▸ **ACTIVITY**: Every line of the following records that includes "computer" should be copied.

++++ EXTRACTED DATA ++++

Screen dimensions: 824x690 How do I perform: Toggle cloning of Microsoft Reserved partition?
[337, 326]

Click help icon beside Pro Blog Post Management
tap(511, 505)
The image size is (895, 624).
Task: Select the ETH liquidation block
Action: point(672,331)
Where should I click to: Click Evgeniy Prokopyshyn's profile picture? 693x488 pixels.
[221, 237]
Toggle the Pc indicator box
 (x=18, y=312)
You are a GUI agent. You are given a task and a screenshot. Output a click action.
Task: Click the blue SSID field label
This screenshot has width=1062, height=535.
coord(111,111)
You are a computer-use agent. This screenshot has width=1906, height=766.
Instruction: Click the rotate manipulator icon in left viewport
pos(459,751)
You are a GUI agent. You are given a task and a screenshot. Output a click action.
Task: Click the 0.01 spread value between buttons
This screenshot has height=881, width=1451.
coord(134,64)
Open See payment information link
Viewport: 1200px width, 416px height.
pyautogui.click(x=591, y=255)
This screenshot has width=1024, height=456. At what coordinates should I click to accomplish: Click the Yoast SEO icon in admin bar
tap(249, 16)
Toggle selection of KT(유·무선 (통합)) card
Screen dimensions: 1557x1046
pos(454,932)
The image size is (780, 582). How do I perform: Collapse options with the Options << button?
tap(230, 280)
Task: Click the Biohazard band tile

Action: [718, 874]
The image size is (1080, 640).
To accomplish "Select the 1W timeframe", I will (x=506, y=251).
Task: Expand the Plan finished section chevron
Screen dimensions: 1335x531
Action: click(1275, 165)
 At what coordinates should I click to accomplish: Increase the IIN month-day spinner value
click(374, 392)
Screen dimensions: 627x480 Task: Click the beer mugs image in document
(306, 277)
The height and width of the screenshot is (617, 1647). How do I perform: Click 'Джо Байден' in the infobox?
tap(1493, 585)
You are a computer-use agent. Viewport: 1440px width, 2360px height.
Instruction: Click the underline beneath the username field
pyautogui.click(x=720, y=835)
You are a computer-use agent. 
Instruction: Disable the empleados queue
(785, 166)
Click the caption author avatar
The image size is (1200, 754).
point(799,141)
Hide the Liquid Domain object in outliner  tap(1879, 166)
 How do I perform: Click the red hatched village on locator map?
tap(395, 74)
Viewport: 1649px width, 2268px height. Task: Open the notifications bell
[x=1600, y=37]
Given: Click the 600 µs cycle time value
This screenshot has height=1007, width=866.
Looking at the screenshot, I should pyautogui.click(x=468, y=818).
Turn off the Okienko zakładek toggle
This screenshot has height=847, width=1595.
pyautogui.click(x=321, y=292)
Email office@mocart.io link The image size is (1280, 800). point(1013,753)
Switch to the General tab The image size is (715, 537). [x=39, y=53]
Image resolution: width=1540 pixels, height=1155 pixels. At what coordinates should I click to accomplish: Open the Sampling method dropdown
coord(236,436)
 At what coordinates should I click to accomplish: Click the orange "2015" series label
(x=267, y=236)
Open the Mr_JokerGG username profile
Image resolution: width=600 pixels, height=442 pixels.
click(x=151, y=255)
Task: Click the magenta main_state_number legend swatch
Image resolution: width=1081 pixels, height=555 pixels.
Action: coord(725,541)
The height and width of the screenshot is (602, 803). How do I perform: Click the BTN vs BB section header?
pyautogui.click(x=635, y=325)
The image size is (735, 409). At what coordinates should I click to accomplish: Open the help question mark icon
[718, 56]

++++

▸ **TASK OUTPUT**:
You are a computer-use agent. This screenshot has width=1906, height=766.
You are a computer-use agent. Viewport: 1440px width, 2360px height.
You are a computer-use agent. 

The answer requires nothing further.